Problem statement:
Wherever the word "chevron" shows up in the data, report the line it sits in.

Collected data
====================
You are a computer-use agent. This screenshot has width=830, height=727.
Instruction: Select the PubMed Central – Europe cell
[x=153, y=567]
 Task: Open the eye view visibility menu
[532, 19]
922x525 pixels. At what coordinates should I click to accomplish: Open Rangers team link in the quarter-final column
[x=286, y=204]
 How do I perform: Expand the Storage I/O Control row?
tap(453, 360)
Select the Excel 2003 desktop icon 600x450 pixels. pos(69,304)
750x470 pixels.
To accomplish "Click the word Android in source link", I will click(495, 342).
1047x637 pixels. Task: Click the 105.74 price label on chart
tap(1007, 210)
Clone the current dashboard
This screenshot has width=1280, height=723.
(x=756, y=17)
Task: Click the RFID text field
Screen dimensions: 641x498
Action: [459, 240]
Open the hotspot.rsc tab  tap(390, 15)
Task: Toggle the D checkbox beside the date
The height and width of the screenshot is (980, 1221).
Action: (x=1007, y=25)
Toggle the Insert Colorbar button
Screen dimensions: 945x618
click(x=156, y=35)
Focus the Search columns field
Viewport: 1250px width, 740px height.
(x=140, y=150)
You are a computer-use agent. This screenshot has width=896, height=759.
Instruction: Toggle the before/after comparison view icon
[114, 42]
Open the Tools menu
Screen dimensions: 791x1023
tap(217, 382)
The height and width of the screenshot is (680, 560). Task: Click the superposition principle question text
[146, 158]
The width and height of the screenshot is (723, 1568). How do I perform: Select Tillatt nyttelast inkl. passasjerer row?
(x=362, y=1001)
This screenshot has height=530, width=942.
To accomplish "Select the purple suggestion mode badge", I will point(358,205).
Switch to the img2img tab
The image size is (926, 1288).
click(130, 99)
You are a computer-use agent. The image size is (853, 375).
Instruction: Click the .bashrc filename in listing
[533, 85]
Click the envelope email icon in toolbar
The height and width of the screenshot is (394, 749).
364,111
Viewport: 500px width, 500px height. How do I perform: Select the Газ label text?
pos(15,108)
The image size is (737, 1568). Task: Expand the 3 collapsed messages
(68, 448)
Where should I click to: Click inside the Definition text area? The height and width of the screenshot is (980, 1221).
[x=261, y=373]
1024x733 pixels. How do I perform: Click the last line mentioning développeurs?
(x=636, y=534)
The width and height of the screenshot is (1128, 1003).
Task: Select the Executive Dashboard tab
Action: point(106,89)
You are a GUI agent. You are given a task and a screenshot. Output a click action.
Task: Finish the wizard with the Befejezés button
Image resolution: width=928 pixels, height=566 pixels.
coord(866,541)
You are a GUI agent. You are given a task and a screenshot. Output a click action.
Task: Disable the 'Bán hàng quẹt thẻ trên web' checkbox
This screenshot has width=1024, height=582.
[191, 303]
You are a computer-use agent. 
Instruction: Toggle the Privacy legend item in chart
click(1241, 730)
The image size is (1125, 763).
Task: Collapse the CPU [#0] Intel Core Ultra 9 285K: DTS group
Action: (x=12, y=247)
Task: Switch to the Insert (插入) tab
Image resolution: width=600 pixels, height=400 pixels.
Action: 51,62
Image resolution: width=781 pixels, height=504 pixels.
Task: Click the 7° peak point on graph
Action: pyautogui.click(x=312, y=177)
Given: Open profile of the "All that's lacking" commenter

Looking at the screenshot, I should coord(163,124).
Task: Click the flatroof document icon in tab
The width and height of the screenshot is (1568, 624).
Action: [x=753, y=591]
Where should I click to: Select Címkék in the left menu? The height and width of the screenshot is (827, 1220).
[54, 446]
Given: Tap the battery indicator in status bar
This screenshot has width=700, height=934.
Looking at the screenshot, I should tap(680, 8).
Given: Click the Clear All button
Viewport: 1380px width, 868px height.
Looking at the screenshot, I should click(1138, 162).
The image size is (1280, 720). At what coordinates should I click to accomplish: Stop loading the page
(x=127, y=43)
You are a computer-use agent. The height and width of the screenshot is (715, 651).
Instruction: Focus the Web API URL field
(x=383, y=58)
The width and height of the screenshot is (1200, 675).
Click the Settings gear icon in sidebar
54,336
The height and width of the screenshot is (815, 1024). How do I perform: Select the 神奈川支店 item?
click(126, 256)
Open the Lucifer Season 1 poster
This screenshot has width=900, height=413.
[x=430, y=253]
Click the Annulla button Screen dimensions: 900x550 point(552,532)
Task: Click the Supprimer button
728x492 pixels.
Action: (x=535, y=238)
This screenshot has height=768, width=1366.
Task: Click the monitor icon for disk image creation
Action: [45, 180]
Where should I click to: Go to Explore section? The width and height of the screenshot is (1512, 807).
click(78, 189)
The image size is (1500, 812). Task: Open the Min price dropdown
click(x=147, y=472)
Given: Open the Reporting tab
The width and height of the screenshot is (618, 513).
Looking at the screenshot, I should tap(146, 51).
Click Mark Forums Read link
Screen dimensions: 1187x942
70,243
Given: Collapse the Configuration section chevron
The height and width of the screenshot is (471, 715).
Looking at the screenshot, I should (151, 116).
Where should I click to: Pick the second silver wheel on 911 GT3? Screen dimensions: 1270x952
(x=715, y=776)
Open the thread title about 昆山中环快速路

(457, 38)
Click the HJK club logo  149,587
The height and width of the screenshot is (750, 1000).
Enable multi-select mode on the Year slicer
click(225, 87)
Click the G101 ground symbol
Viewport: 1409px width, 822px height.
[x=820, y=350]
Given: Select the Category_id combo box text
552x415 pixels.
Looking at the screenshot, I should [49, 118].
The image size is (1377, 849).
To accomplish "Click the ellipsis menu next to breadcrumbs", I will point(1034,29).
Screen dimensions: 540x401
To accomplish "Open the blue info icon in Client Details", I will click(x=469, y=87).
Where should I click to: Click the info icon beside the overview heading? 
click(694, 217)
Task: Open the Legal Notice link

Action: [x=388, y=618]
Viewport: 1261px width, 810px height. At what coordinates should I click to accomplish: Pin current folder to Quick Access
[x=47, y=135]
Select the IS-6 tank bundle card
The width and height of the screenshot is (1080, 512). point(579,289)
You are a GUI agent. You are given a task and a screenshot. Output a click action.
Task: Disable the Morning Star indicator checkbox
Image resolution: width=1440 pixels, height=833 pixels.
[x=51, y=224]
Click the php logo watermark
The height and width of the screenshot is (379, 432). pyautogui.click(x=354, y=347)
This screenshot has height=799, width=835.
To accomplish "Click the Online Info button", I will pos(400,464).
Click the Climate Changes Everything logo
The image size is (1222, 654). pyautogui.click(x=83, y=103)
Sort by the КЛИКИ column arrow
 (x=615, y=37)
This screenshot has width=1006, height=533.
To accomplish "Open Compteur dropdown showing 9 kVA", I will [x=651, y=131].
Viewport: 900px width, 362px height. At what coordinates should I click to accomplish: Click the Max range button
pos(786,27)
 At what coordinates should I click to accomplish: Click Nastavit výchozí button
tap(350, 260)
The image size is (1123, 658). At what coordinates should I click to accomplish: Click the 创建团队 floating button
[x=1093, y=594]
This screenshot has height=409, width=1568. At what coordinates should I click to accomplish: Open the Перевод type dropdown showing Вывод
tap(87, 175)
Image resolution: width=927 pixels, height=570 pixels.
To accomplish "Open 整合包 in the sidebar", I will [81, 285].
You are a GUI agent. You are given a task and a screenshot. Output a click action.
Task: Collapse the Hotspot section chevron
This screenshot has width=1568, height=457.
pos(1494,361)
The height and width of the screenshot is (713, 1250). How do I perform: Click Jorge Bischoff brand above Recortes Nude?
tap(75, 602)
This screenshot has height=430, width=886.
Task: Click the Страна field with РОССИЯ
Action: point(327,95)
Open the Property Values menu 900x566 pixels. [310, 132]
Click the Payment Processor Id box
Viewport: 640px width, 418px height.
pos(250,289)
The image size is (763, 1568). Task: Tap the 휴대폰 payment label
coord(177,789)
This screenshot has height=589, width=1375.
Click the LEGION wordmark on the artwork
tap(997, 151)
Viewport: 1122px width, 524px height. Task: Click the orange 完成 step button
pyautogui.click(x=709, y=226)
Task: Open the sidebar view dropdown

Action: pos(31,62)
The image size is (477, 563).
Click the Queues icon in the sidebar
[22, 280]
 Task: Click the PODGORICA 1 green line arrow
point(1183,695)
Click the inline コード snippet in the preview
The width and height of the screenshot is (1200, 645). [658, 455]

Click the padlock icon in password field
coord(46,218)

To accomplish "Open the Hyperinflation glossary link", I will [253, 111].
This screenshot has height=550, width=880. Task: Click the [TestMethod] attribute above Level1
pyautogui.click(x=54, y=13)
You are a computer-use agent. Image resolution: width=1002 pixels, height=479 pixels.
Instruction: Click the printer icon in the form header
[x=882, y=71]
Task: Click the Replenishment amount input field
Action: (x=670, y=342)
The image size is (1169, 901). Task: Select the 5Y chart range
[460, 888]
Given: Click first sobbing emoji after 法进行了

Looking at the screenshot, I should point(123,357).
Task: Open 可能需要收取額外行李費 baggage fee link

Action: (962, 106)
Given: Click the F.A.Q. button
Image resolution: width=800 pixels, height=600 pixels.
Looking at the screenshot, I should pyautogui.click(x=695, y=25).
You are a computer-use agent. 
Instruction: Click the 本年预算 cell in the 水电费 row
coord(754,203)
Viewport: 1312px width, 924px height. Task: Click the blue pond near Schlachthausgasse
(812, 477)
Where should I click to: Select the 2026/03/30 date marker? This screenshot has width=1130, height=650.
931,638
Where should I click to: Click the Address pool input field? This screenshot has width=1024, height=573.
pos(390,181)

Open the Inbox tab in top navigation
====================
Written reply:
Given: Collapse the Configuration section chevron
Task: Collapse the Hotspot section chevron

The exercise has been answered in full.